A large bean patch enables you to produce a nutritious high protein food with relatively little effort, and give you one of the best ways to increase your self-reliance.

Ease of growing: Beans are an undemanding crop and do well almost everywhere, so long as it isn’t too cool. You have to really work at it to fail with beans.

Nutritional content: Green beans are rich in iron, potassium and silicon and well as a multitude of antioxidants. They contain about 140 calories per pound.

Dry beans are rich in protein, soluble fiber (which can lower blood cholesterol levels), complex carbohydrates, thiamine, niacin, folate, calcium, iron, magnesium, phosphorus and potassium. They contain about 1400 calories per pound.

Beans are somewhat deficient in the amino acid methionine, which is why they were traditionally eaten with methionine rich corn (2 parts corn to one part beans).

Beans also contain a trypsin inhibitor, but this is destroyed by heat (which

is why beans must be cooked to make them fully edible).

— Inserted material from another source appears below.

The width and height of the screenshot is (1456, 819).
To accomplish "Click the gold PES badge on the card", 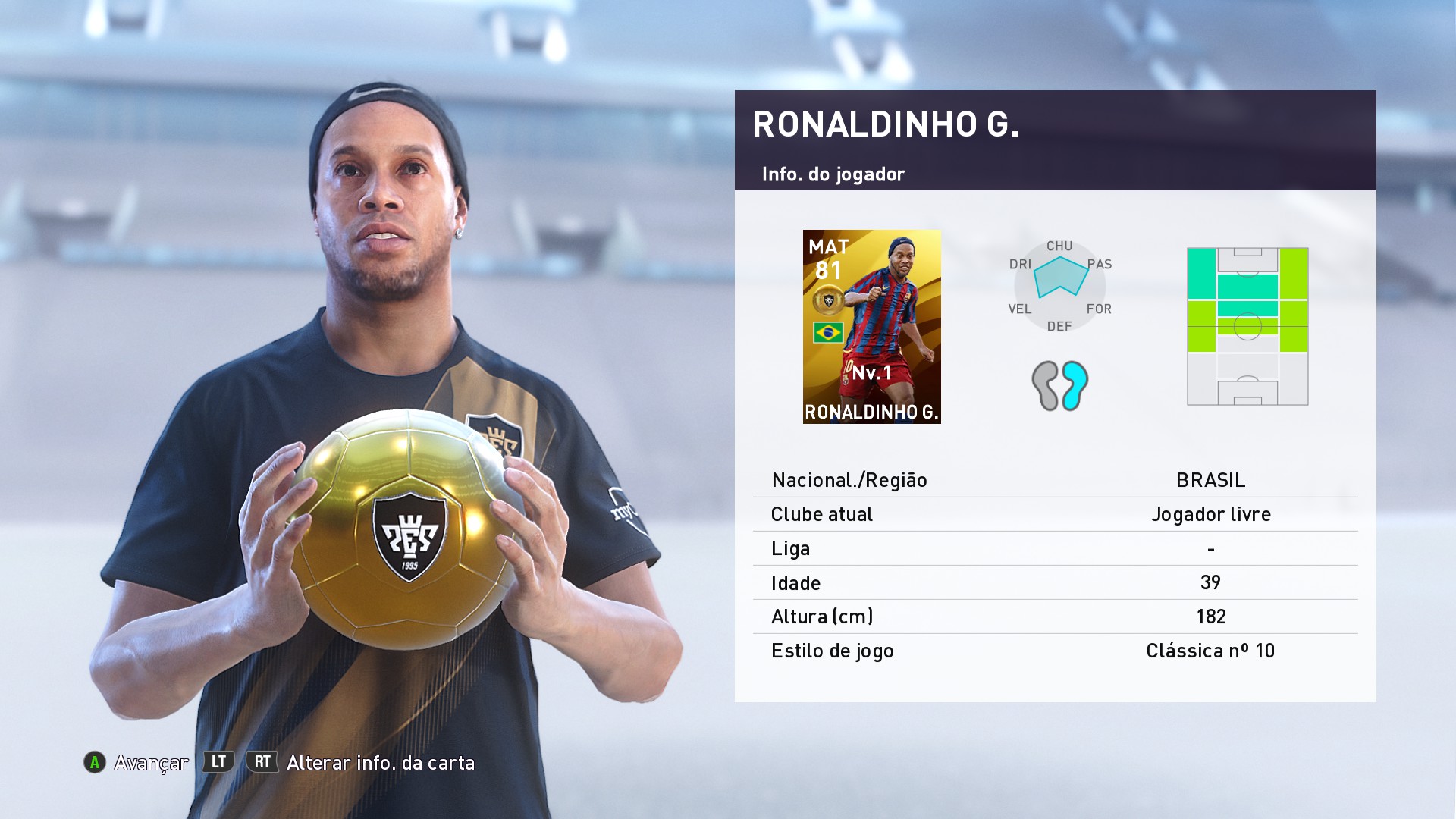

Climate: Beans are very much a warm weather crop and prefer a growing temperature between 70˚F – 85˚F. They grow poorly below 60˚F (cool wet weather also encourages various diseases). On the other hand they don’t like intense heat. Temperatures above 85˚F can slow growth and cause flowers to drop rather than setting pods (especially if they are stressed by lack of water too).


pH 6.0 (6.5-7.0) 7.5

Beans grow best in  a light, well-drained loamy soil (not too heavy), with lots of organic matter. It should be fairly fertile for best growth, and also fairly neutral.

The soil doesn’t have to be very rich in nitrogen as they can fix their own. In fact they won’t do this is  nitrogen if it is already abundant in the soil. However it should have good quantities of potassium, phosphorus and other nutrients.

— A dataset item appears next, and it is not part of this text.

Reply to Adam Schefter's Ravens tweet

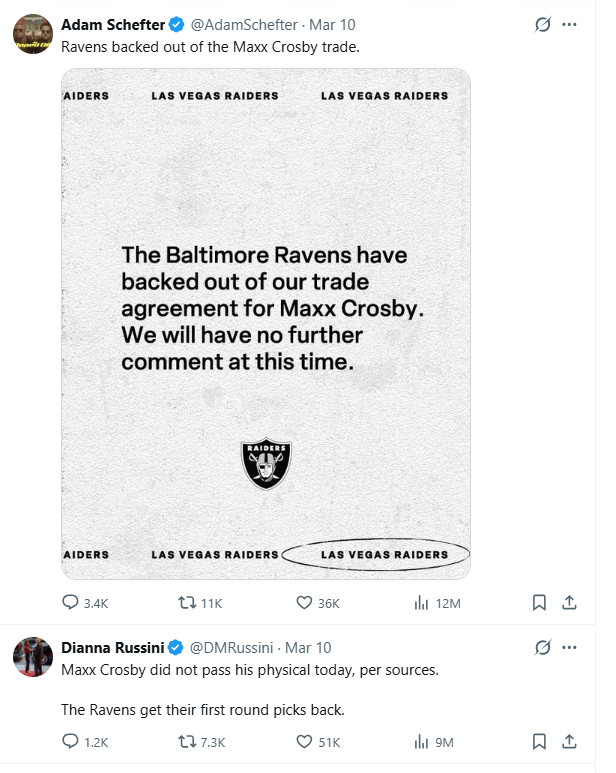71,603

Beans are sometimes planted after a crop that was heavily manured, or after a winter cover crop.

Soil preparation: Incorporate any amendments into the top 6˝ – 8˝ of soil, as this is where most of the plants feeder roots are located. Beans dislike acid soil, so add lime if necessary, or wood ashes (beans love wood ashes).

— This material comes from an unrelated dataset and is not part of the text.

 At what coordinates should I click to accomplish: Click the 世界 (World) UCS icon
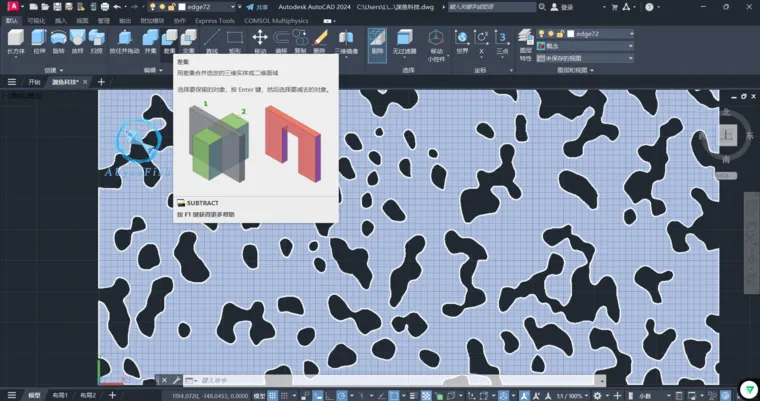462,41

Inoculation: It is important to understand that the bean plants themselves don’t fix nitrogen. They simply play host to nitrogen fixing Rhizobium bacteria that live in nodules on their roots. If the right strain of bacteria isn’t present in the soil, no nitrogen will be fixed and the bean plants will take it out of the soil for their own use, just like any other plant.

If you have grown beans in the past 3 – 5 years, there are probably enough bacteria already in the soil for good root nodulation and you don’t need to inoculate. If you haven’t grown them recently, you can ensure it is available by inoculating the seeds with the appropriate bacteria. This greatly increases nitrogen fixation and can boost yields by as much as 60%.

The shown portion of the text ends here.